Our game plan was to launch kites from the area where the old power plant once stood, troll the lures along the top of the Heron's Head (the northern edge of the lagoon) then make a right turn toward the middle of the lagoon and guide the lures back to the launch point. After getting the kites aloft and attaching the drop line and float, the first lure I sent out was a 4 inch swim bait with a 3/8oz. head. I simply set the rod in a rod holder, backed off the drag just enough so that the reel would pay out line at the right speed and let the wind do the rest of the work. I trolled at a speed that would allow the lure would plane up off the bottom. Just about the time the rig was passing the 100 yard mark, it got slammed! I quickly let out as much line as possible so that the pull of the kite would set the hook. It didn't take long to get the fish to shore. It turned out to be a nice keeper striper.

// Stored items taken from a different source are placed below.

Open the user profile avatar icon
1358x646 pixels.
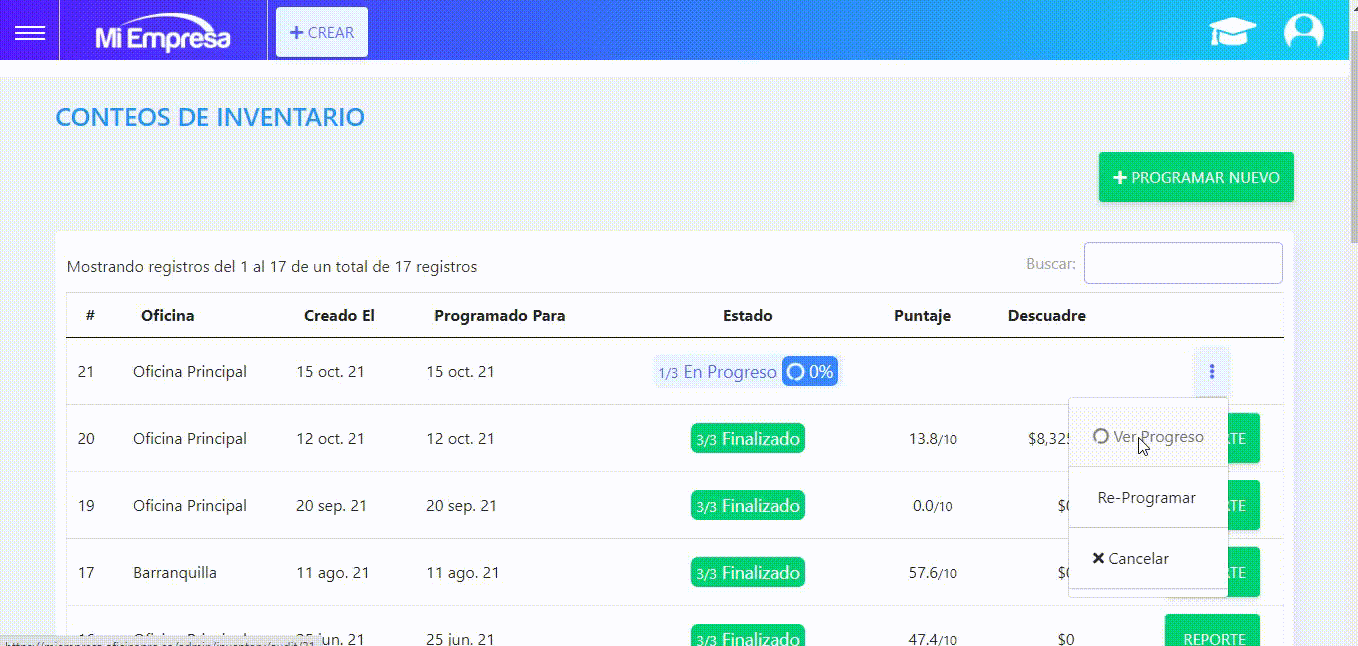1303,32
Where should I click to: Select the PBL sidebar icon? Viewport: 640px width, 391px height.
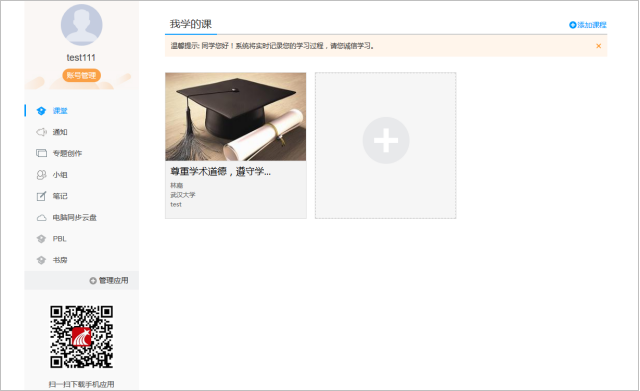pos(41,239)
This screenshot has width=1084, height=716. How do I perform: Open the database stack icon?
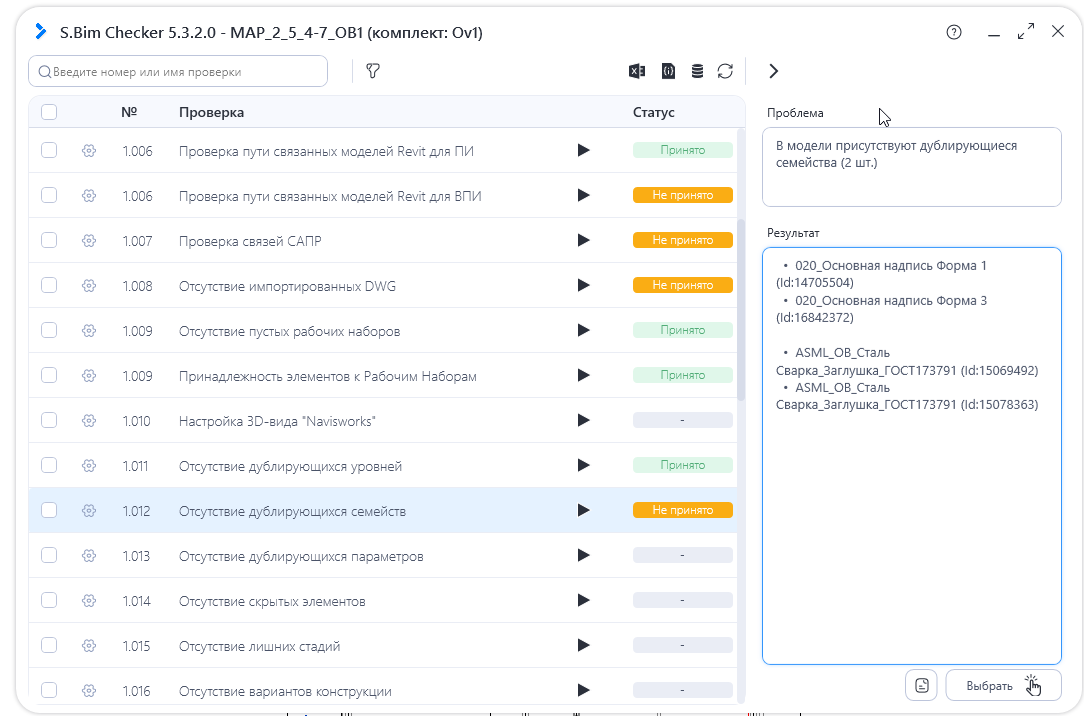click(698, 71)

After the fish was landed I made a few more passes along the same stretch of shoreline, but each time extending the distance covered. On one of the last runs of the day I pushed the rig to about 300 yards, just about where the Heron's "Eyeball" is on the aerial photo. Since I was getting close to maxing out on my line, I decided to move the rig away from shore and start cranking in the gear. I had only taken a few cranks of the reel handle when I saw the float splash and zip across the surface. Had him on for a bit, but at that distance the fish had every opportunity to spit the hook, which he did in short order. By that time it was late afternoon and the wind was really starting to pick up. I decided to call it quits rather than try to wrestle the kites back down in a strong wind.
About The Kites
The small delta kite I use has a wing span of about 60 inches. The kite is very stable, can fly in a range of wind speeds from gentle to moderate and handles rough winds well. I also attach a triangular kite flown on the same line just below the main kite. It serves as a "sail" adding more pull to the entire rig. The kites are homemade using simple, inexpensive materials: trash bags, sticks, duct tape, twine, bamboo plant stakes and a paper clip or two.